Je ne connais pas le nom de ce gentil garçon que je croise souvent au parc près de chez nous, près de la rivière Saint-Charles. Peut-être l'a-t-il lui-même oublié. Je parie qu'il ne l'entend pas très souvent. J'imagine même sa maman, le soir venu, lui chuchoter à l'oreille en le bordant : «Bonne nuit, imbécile.»
Il y a dans le ton de cette grosse madame quelque chose de bienveillant, de maternel presque. Mais ce n'est pas ça que fiston retient. Ce petit bonhomme-là a l'intime conviction d'être un bon à rien. Et il faudra plus qu'un plan de coordination interministériel sur l'estime des enfants pour le convaincre du contraire.
Si au moins elle l'appelait Innocent, il pourrait aller faire sa vie en Afrique, où c'est un prénom respectable. Il pourrait même devenir pape.
Quand l'infirmière est venue chez moi après la naissance de mon premier gars, elle a regardé partout. Comme une inspectrice en bâtiment qui cherche les fissures, elle cherchait à évaluer les fondations de notre famille. Avec notre permission, elle a ouvert le garde-manger, le frigo. Elle est montée à l'étage voir la chambre du bébé, a visité la salle de bain en passant.
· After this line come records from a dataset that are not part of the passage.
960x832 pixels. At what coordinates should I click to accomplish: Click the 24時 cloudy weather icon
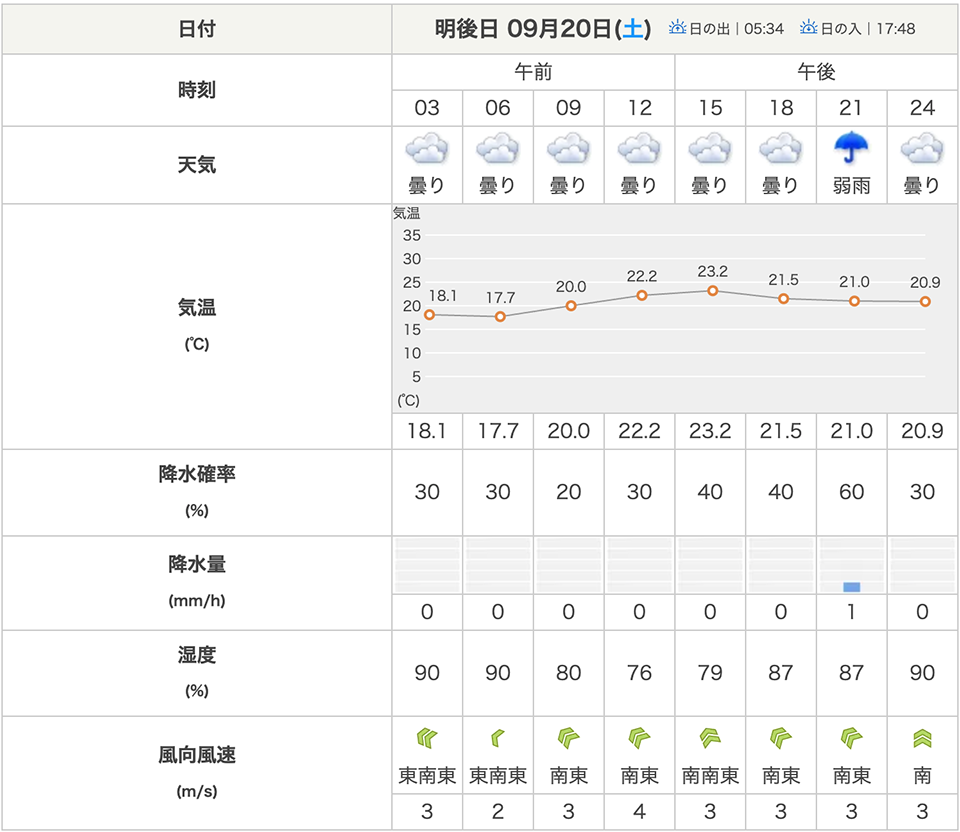click(x=922, y=152)
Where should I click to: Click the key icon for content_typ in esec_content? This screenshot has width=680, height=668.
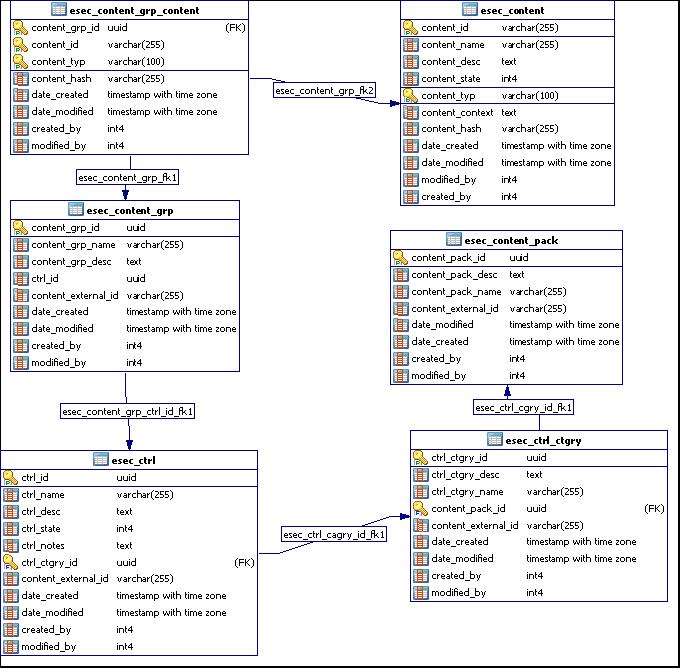point(411,96)
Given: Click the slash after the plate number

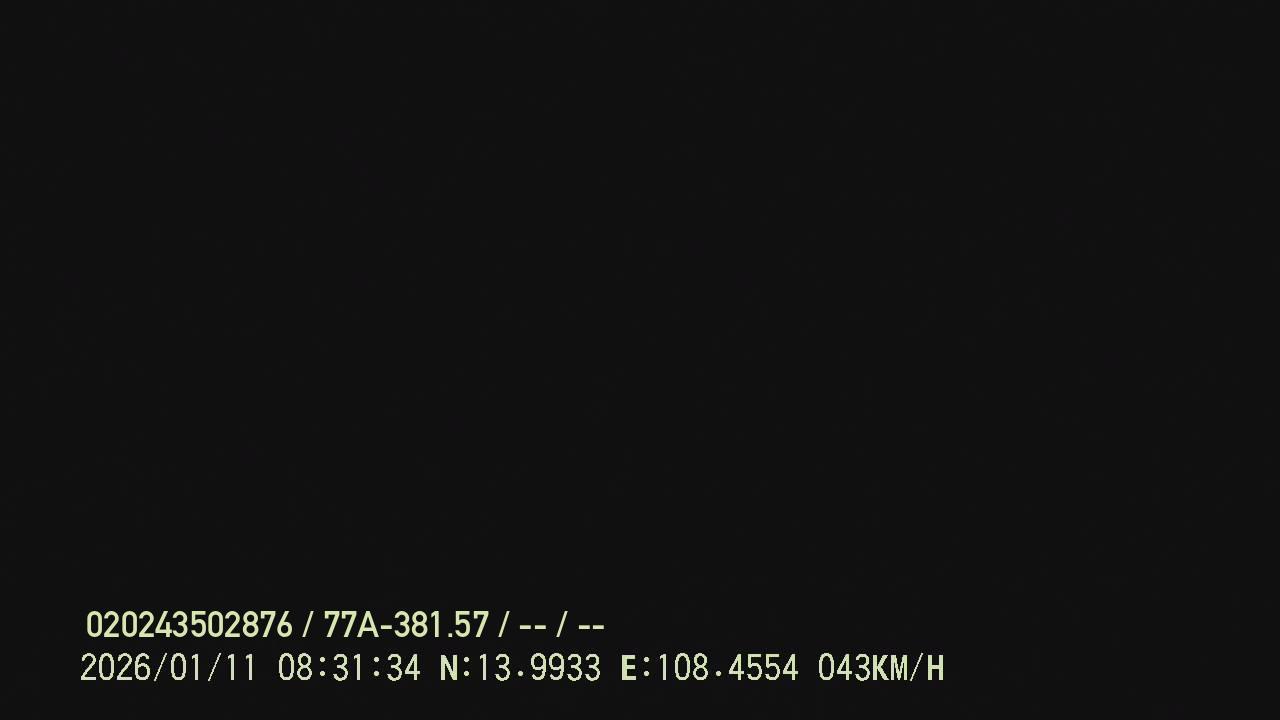Looking at the screenshot, I should 504,626.
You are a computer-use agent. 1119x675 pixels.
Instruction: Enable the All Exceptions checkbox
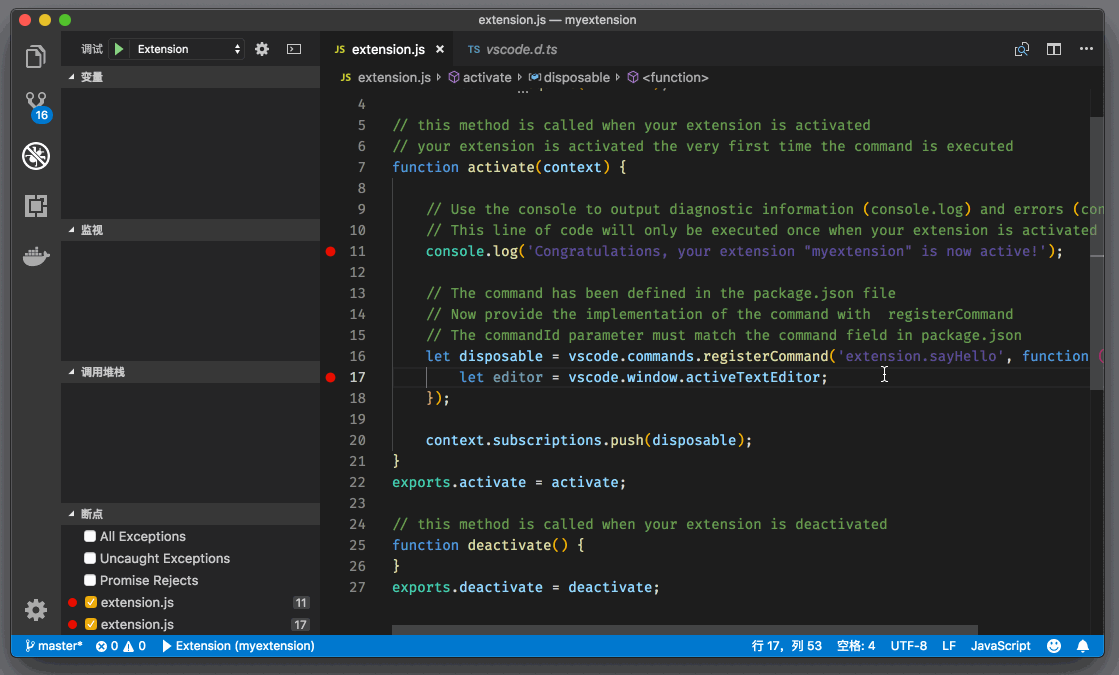[90, 537]
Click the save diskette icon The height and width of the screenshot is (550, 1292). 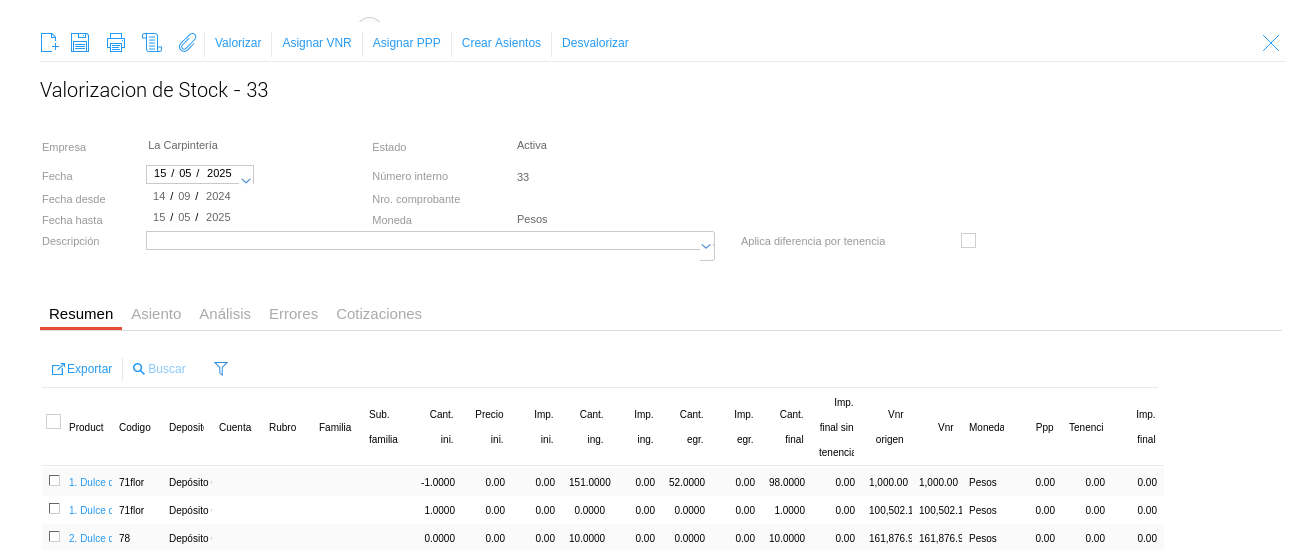coord(80,43)
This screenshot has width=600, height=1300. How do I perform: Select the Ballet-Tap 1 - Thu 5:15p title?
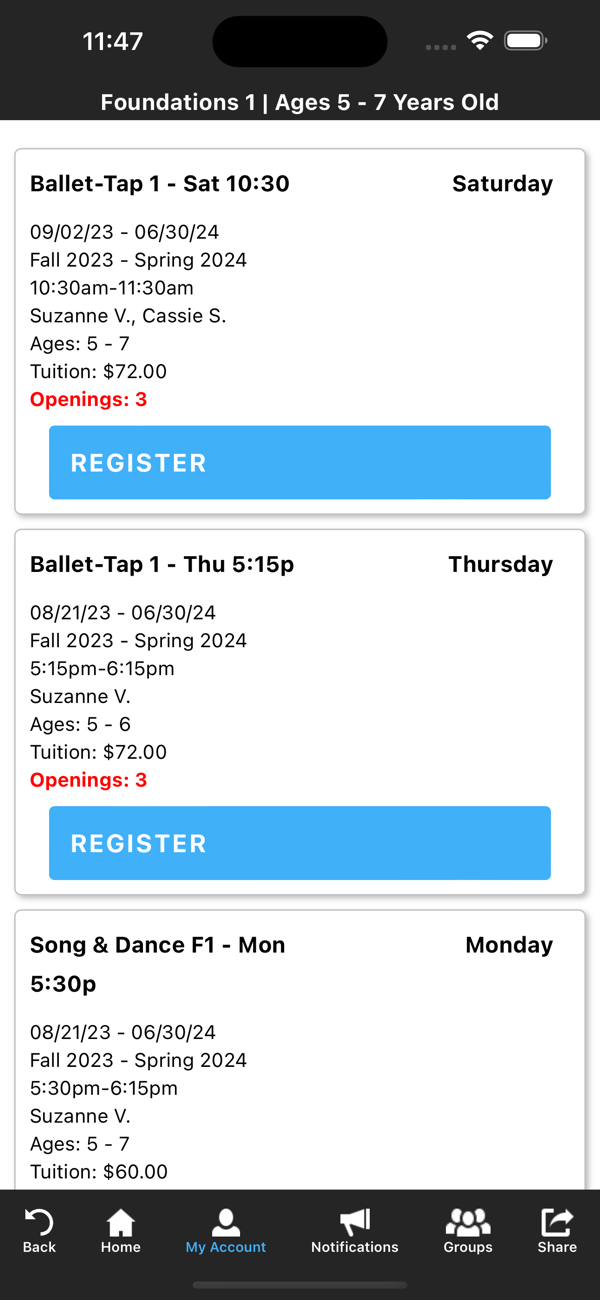click(x=162, y=564)
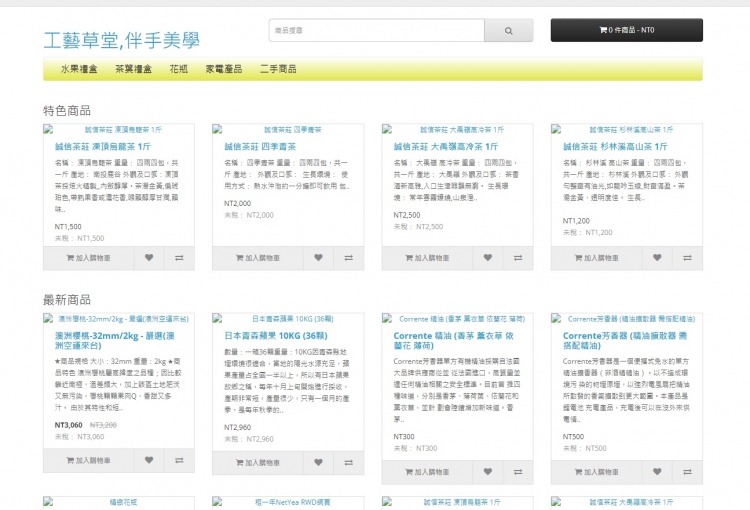Go to the 花瓶 category
Image resolution: width=750 pixels, height=510 pixels.
coord(178,70)
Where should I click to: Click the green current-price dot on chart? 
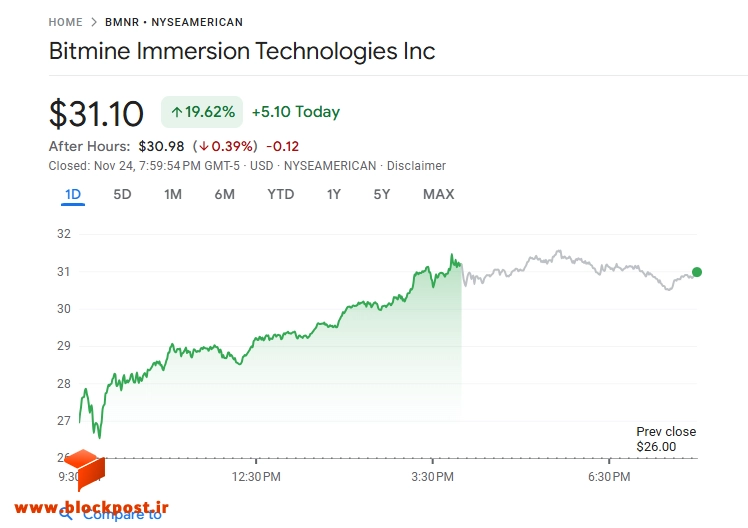696,272
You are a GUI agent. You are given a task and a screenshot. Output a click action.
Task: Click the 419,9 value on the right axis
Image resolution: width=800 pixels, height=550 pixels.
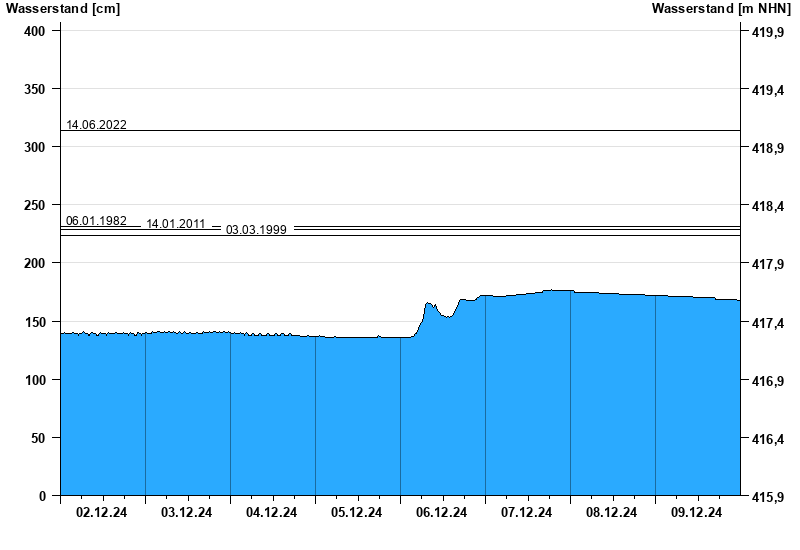pyautogui.click(x=767, y=33)
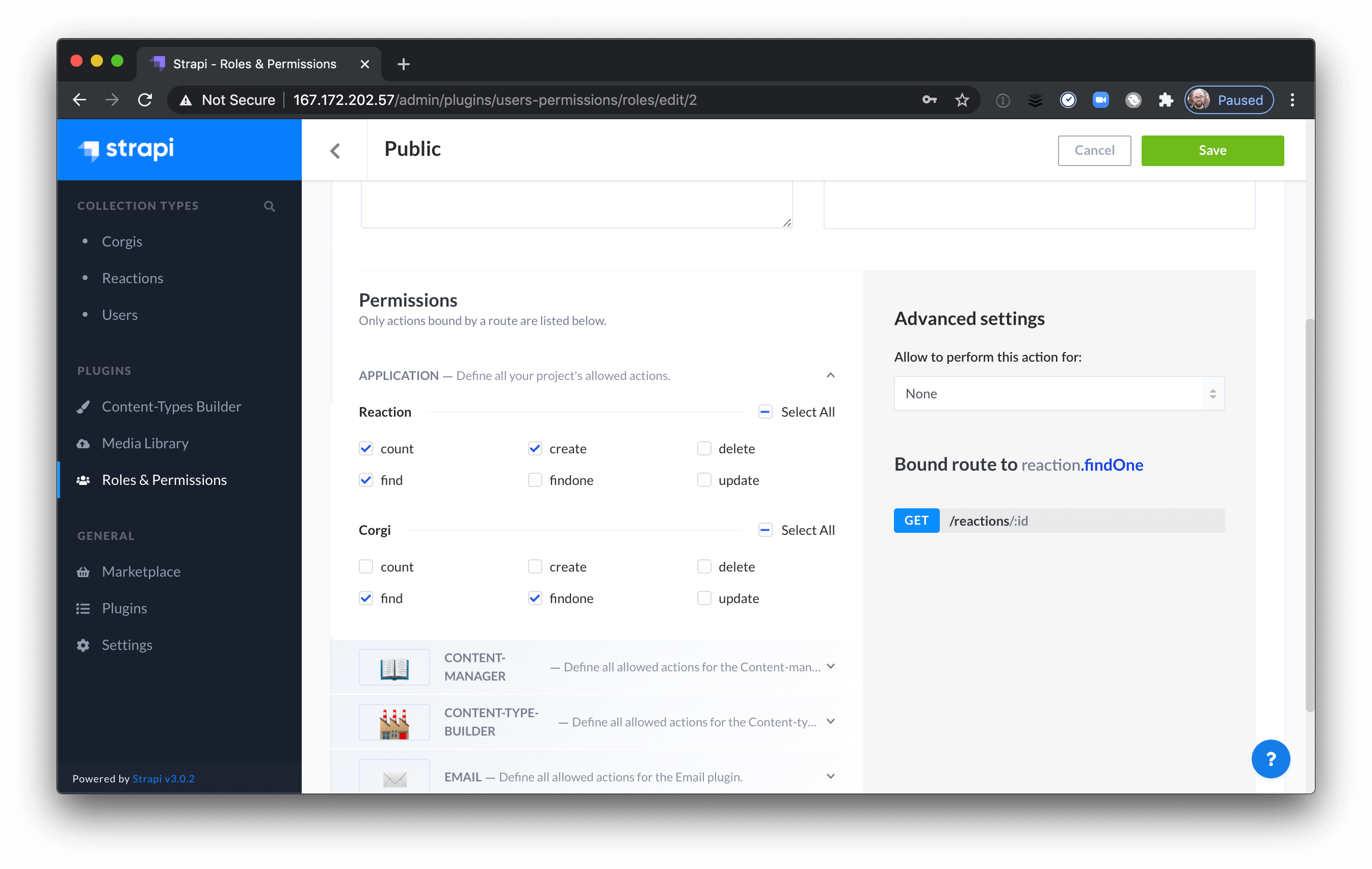
Task: Toggle Reaction count checkbox on
Action: (366, 447)
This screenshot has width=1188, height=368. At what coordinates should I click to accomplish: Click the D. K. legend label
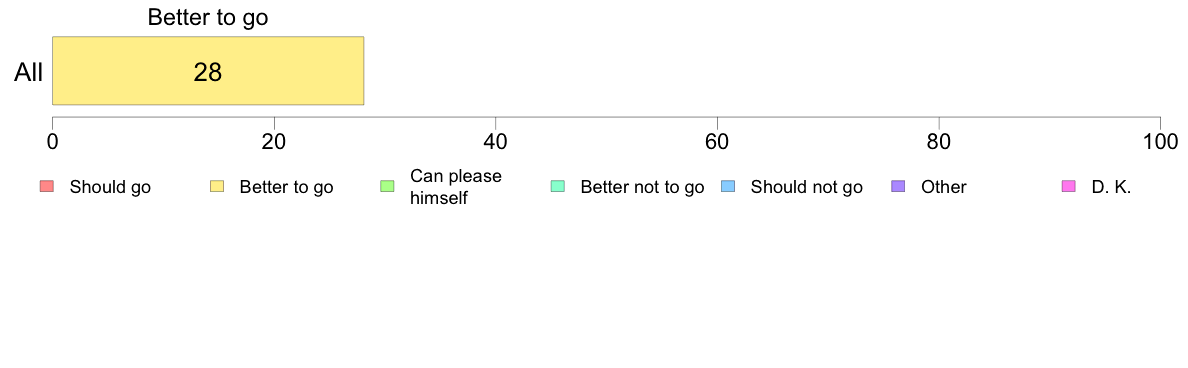pyautogui.click(x=1111, y=188)
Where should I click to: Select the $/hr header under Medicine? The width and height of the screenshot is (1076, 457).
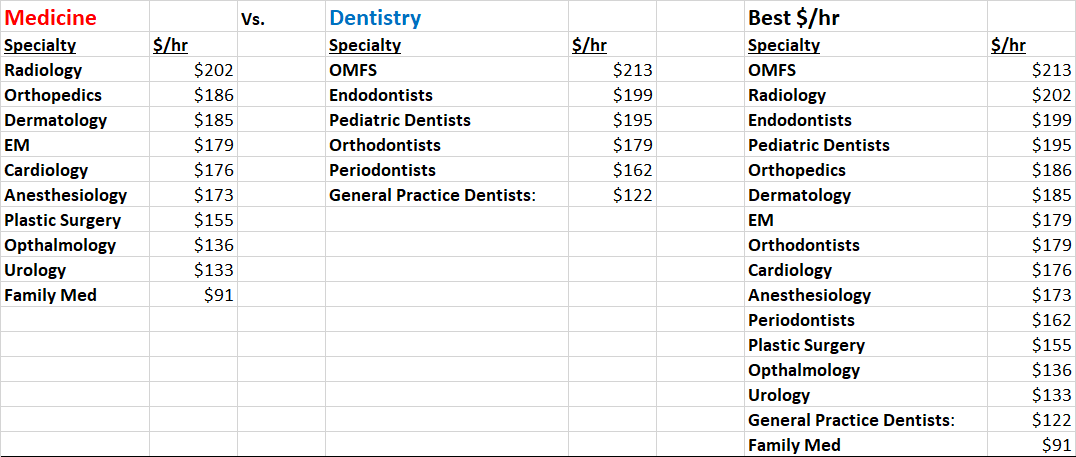click(x=170, y=45)
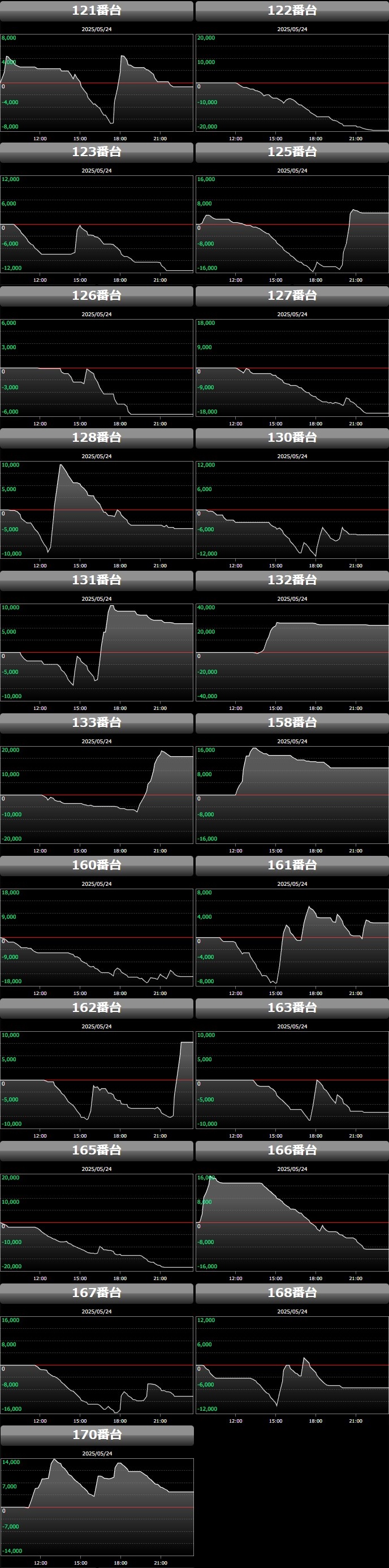Click the 161番台 slump graph
The height and width of the screenshot is (1568, 389).
292,937
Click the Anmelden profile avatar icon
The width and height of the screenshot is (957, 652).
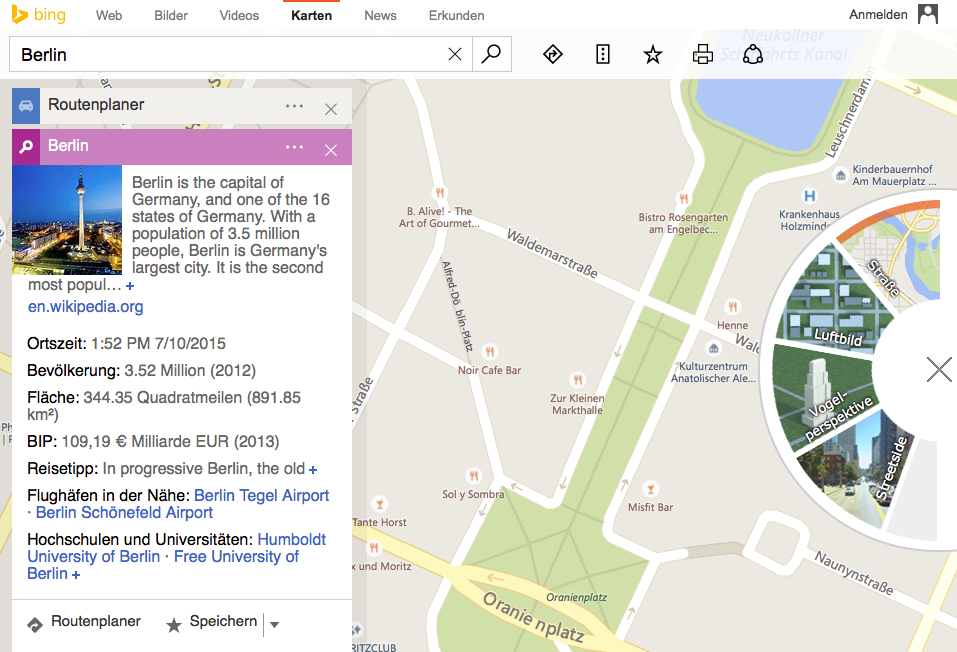click(928, 14)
Vous devez en voir de toutes sortes? lui ai-je demandé. Elle a baissé la tête. «Vous pouvez pas savoir. Encore hier, j'ai vu une mère mettre des hot-dogs dans le blender pour donner en purée à son bébé. Avec du ketchup.» Elle était convaincue que c'était bien, de la viande, du pain et des tomates. Elle n'avait pas l'impression de mal faire. C'est ça le pire dans l'histoire, c'est qu'elle avait la conviction que c'était bien.
Avec un peu de chance, elle découvrira le pain Smart et les saucisses au tofu.
Une connaissance à moi travaille dans un centre de la petite enfance en basse ville. Ça pourrait être n'importe où à Québec. Une fois de temps en temps, à 18h, quand vient le temps de fermer, il reste une petite fille. Elle attend patiemment son père. Elle a l'habitude. L'éducatrice appelle à la maison, laisse sonner plusieurs fois avant d'avoir une réponse. Une voix endormie au bout du fil. «Pas déjà six heures?»
Le père arrive une demi-heure plus tard, s'excusant à peine, remerciant poliment l'éducatrice. Et la petite fille accompagne en silence son papa. Il lui tend la main pour traverser la rue, comme tout bon papa. À part que tous les bons papas, eux, n'oublient pas leur enfant à la garderie.
Si cette petite fille tourne bien plus tard, elle pourra remercier le CPE. Imaginons-la horlogère.
La Direction de la protection de la jeunesse n'aura probablement jamais à intervenir dans ces trois familles. Ces enfants grandiront à la va comme je te pousse. Un bon matin, ils réaliseront que ça ne se passe pas comme ça partout. Qu'on n'appelle pas son enfant «imbécile», qu'on ne donne pas de la purée de hot-dog à un bébé de six mois, qu'on n'oublie pas sa fille à la garderie.
Ce jour-là, ils devront décider s'ils feront pareil comme leurs parents ou le contraire. Les enfants d'alcooliques savent ça. Les enfants battus aussi. Mais ce n'est pas gagné. Ils partent avec deux prises et ils ont entre les mains un bâton bien mal taillé.